Osteotomía de fémur proximal como primer paso para la correcta correción de escoliosis neuromusculares
Autores
Olivares del Rey Pierres, Paula; Padial López-Duran, Pablo; Prieto de l a Torre, Antonio; Fuentes Caparrós, Simón
Centros de trabajo
Hospital Universitario Reina Sofía, Cordoba
Paciente de 5 años con síndrome de macrocefalia-malformación capilar que presenta escoliosis de inicio precoz y displasia bilateral de origen neuromuscular.
Dolor lumbar con deformidad reductible. Sin alteraciones sensitivas. Leve hipotonía de miembros inferiores. Cadera bilateral luxada, reductible. Hiperlaxitud. Sin compromiso respiratorio ni cardiológico en el momento de la anamnesis.
• Telemetría inicial: escoliosis curva toracolumbar derecha T10-L3 80,3º cifosis 93º distancia T1-T12 17,4 cm.
• Radiografía de cadera con luxación bilateral.
• TC: sin presencia de fusiones vertebrales.
• RMN: hidrosiringomielia en región T12 a L1.
Escoliosis de inicio precoz de origen neuromuscular con displasia de cadera.
Con 5 años, se realizó una osteotomía varizante de fémur proximal con osteotomía del ilíaco en cadera izquierda. Al año siguiente, se realizó en cadera derecha. Ambas con evolución correcta y sin limitación de la movilidad.
La paciente se mantiene hasta los 8 años con ortesis con tratamiento conservador.
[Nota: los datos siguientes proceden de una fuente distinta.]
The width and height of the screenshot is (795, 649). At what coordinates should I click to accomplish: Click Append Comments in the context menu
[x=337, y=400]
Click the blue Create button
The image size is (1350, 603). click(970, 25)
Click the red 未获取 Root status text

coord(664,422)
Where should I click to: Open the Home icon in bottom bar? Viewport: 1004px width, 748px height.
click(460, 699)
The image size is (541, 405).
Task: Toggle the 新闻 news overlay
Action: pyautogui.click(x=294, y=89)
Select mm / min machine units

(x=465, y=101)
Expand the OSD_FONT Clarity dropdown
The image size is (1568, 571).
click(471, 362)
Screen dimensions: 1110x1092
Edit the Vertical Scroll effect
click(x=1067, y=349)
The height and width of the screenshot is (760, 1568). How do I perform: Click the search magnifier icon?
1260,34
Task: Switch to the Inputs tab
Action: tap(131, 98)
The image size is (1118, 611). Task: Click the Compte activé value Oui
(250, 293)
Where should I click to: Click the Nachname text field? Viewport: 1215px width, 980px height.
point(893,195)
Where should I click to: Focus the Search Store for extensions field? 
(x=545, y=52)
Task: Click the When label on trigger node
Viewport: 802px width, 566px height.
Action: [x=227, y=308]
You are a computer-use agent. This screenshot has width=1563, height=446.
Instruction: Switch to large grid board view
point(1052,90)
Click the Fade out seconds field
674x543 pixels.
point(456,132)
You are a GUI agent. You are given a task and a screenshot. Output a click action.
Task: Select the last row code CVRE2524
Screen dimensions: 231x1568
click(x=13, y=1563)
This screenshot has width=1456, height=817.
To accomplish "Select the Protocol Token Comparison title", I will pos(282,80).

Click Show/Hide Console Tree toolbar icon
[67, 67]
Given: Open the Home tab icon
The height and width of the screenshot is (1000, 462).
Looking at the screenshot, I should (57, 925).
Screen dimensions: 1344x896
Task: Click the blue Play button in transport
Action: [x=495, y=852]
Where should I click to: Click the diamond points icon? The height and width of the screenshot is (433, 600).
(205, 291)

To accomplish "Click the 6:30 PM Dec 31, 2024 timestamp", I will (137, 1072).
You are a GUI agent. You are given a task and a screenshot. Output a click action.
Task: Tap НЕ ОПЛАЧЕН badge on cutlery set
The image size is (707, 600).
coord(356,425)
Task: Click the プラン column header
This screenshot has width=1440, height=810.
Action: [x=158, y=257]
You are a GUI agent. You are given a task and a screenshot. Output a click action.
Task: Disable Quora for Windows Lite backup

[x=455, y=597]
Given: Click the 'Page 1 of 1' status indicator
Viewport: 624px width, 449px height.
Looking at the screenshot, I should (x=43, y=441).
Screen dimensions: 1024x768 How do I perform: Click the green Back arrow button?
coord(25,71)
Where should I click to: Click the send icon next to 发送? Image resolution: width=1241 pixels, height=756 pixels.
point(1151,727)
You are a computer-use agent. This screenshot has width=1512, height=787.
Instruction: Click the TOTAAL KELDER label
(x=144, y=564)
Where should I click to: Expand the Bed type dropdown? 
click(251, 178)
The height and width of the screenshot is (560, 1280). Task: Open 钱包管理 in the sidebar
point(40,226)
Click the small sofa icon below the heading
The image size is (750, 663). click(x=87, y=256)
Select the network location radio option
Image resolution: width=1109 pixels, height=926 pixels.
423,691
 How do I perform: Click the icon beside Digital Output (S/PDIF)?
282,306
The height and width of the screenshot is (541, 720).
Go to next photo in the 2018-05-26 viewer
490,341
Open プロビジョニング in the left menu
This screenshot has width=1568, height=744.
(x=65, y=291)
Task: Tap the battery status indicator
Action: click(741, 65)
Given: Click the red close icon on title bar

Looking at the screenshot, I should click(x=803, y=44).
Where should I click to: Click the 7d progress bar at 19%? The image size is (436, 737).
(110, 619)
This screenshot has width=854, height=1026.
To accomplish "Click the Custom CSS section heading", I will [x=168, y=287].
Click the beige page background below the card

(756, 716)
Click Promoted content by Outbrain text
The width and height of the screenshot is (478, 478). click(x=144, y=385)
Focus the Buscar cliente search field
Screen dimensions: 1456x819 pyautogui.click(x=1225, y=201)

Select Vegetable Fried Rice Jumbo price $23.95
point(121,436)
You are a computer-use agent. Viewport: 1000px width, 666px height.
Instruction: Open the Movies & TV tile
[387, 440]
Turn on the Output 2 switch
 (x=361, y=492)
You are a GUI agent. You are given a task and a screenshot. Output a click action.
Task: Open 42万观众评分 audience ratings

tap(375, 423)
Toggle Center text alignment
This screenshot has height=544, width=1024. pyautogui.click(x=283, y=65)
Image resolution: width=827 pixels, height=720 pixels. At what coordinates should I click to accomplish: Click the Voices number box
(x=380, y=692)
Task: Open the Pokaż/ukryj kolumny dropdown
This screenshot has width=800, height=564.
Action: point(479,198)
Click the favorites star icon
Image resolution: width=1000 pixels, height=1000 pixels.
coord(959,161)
Se comienza la corrección de la escoliosis en varios tiempos:
• Primer tiempo: implantación de halo craneal durante 50 días, con 12 kg de peso.
• Segundo tiempo: retirada de halo e implantación de tallos de distracción bilateral con artrodesis de T3-T5 y anclaje medular en sacro. Se realizaron dos alargamientos de los tallos.
• Tercer tiempo: retirada de tallos de distracción y artrodesis posterior definitiva de T7 a sacro, con doble barra en zona lumbar y anclaje en sacro.
Durante el postoperatorio, la paciente presentó una dehiscencia de la herida quirúrgica, sin signos de infección tratada con sistema de vacío. En el momento actual, la paciente se encuentra asintomática y sin clínica reseñable, con una curva coronal actual de 5º, sin hipercifosis y una distancia T1-T12 de 29 cm.
La valoración de la patología de la cadera es mandatoria en pacientes afectos de escoliosis neuromuscular, como en nuestro caso. En pacientes con escoliosis neuromuscular y displasia bilateral de cadera, el primer paso debe ser la osteotomía varizante femoral para restaurar la congruencia articular. El balance muscular y la oblicuidad pélvica secundaria a la luxación de la cadera, condiciona la alineación espinopélvica, y pueden influir en la progresión de la curva. La resolución de esta patología permite un abordaje precoz de la deformidad raquídea. En la artrodesis definitiva, la colocación de un tornillo en ilíaco permite fijar la pelvis para favorecer una sedestación estable, especialmente en pacientes con antecedentes de luxación bilateral de cadera.